### Work instructions
Only the words of the entries are wanted, repeated exactly and without images.

[Recorded data]
________________________________________
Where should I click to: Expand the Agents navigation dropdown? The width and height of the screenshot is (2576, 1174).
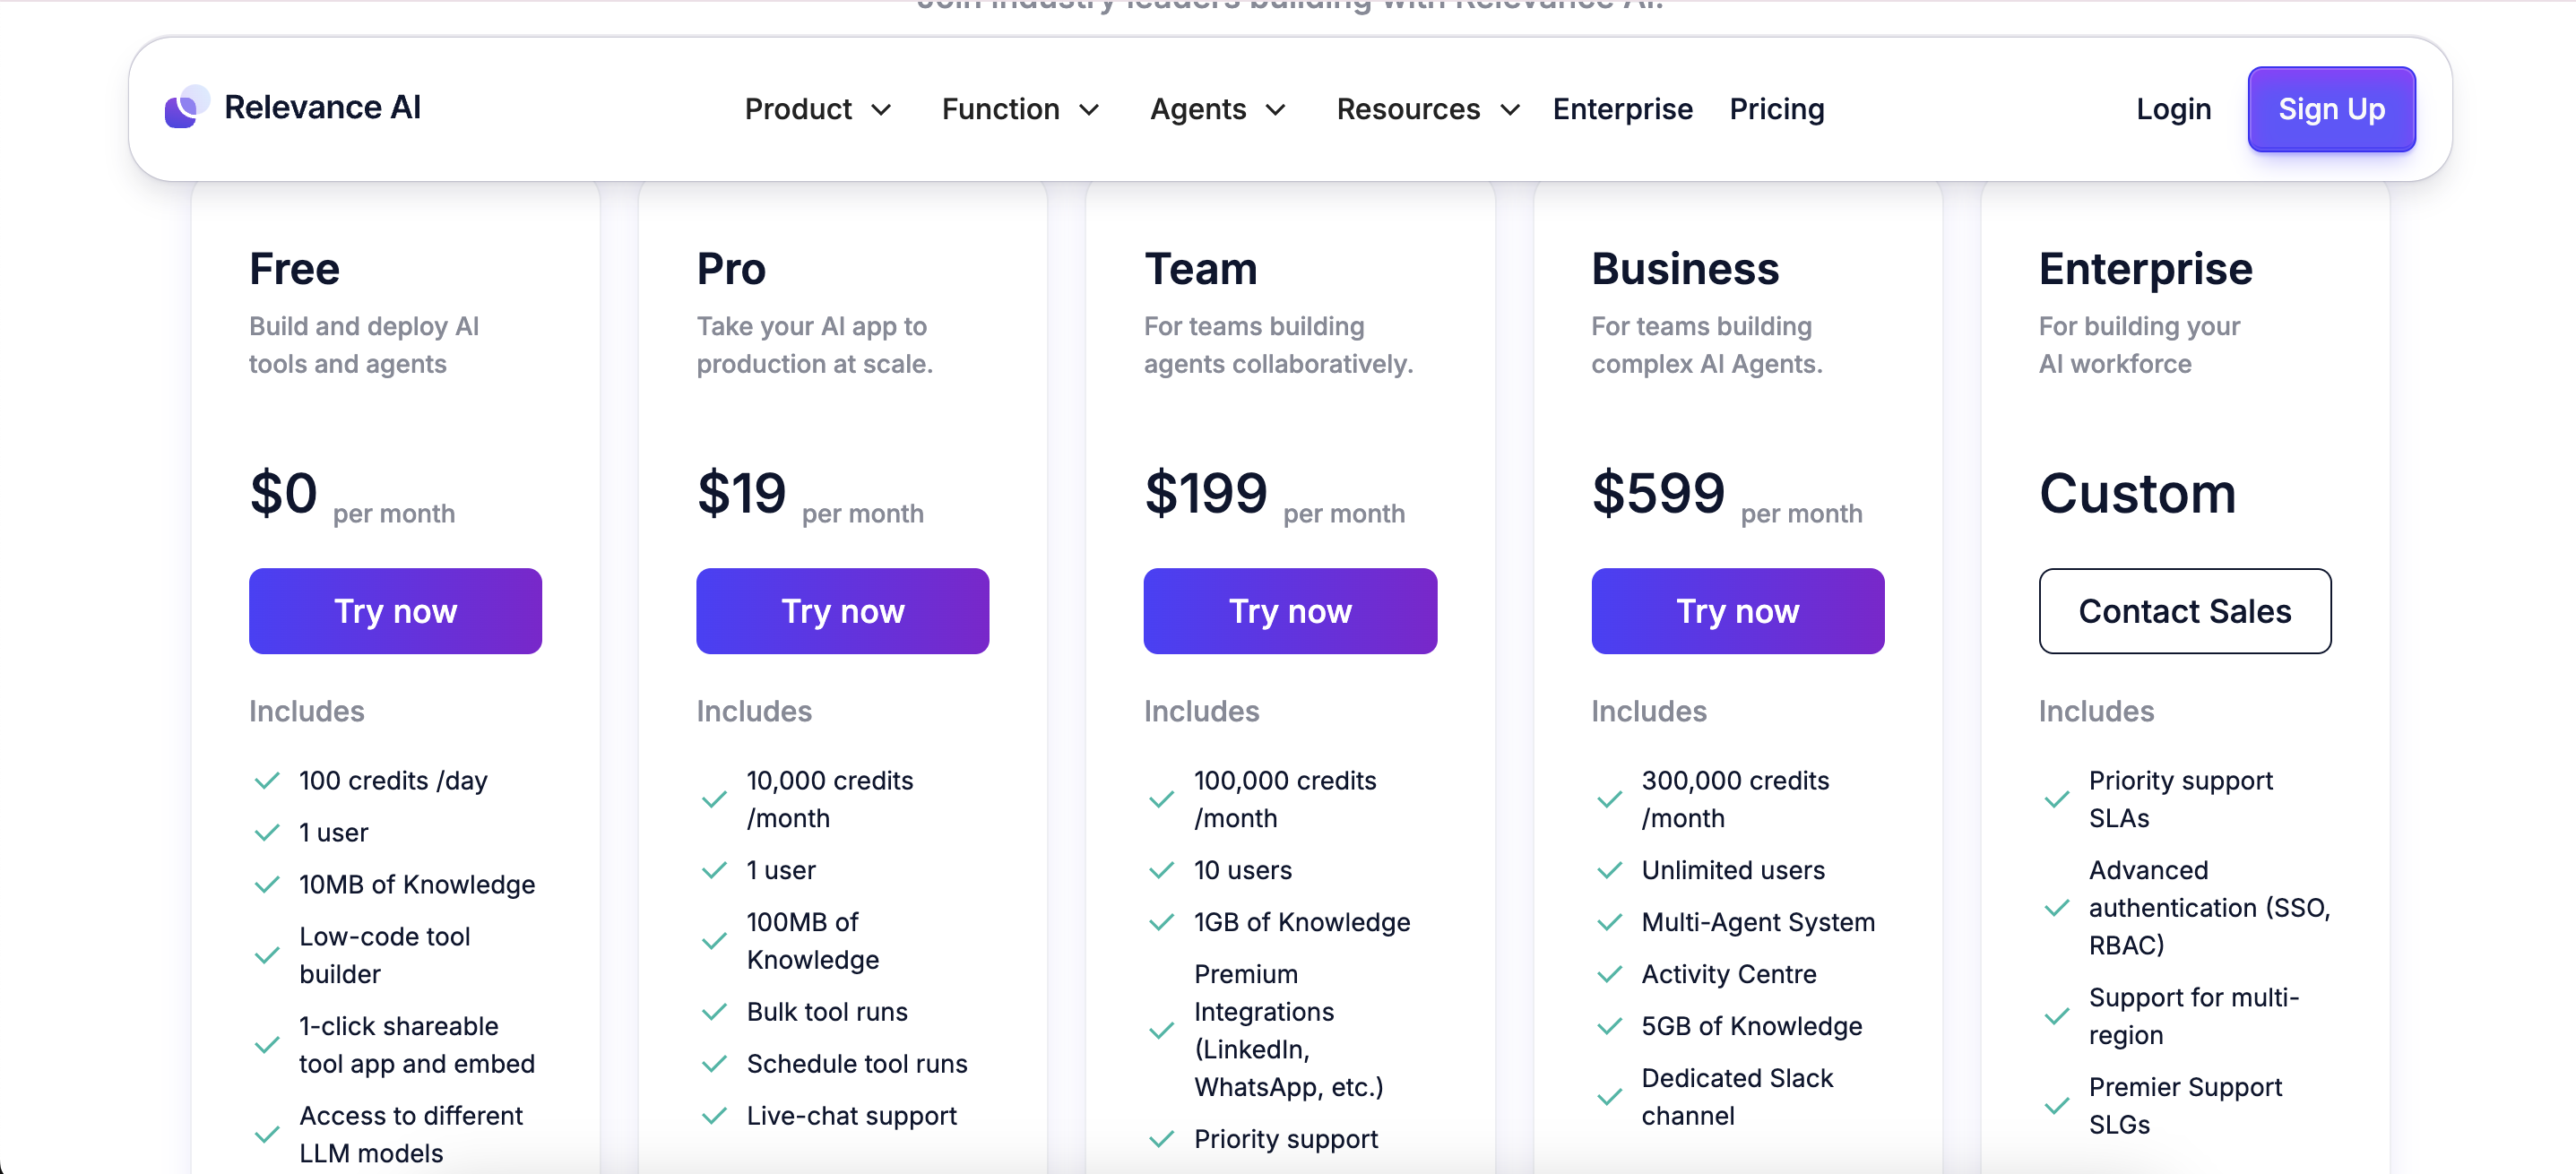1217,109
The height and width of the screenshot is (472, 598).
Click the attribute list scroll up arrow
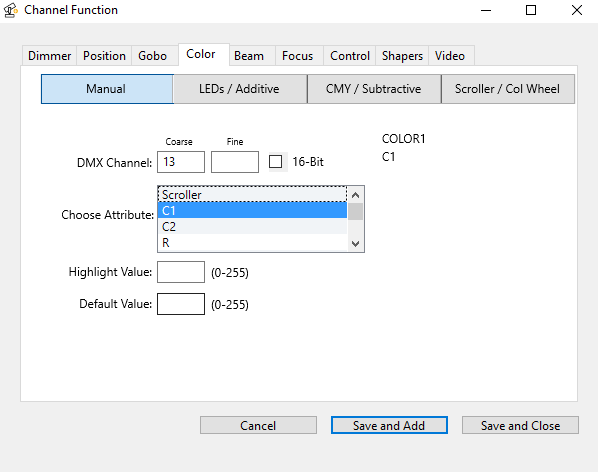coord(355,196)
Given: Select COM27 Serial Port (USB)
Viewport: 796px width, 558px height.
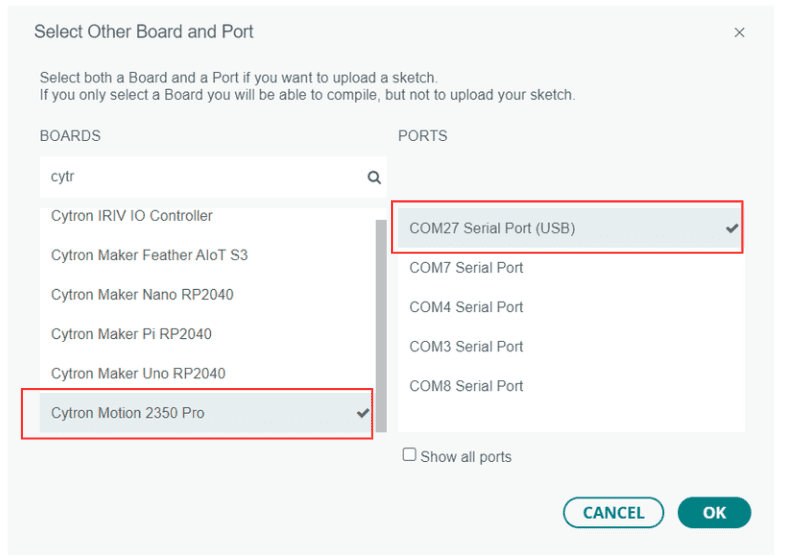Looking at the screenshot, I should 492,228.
________________________________________
### Exercise solution
Where should I click to: Expand the Agents navigation dropdown? The width and height of the screenshot is (2576, 1174).
1217,109
The height and width of the screenshot is (472, 598).
Click the attribute list scroll up arrow
coord(355,196)
Given: Select COM27 Serial Port (USB)
Viewport: 796px width, 558px height.
Looking at the screenshot, I should 492,228.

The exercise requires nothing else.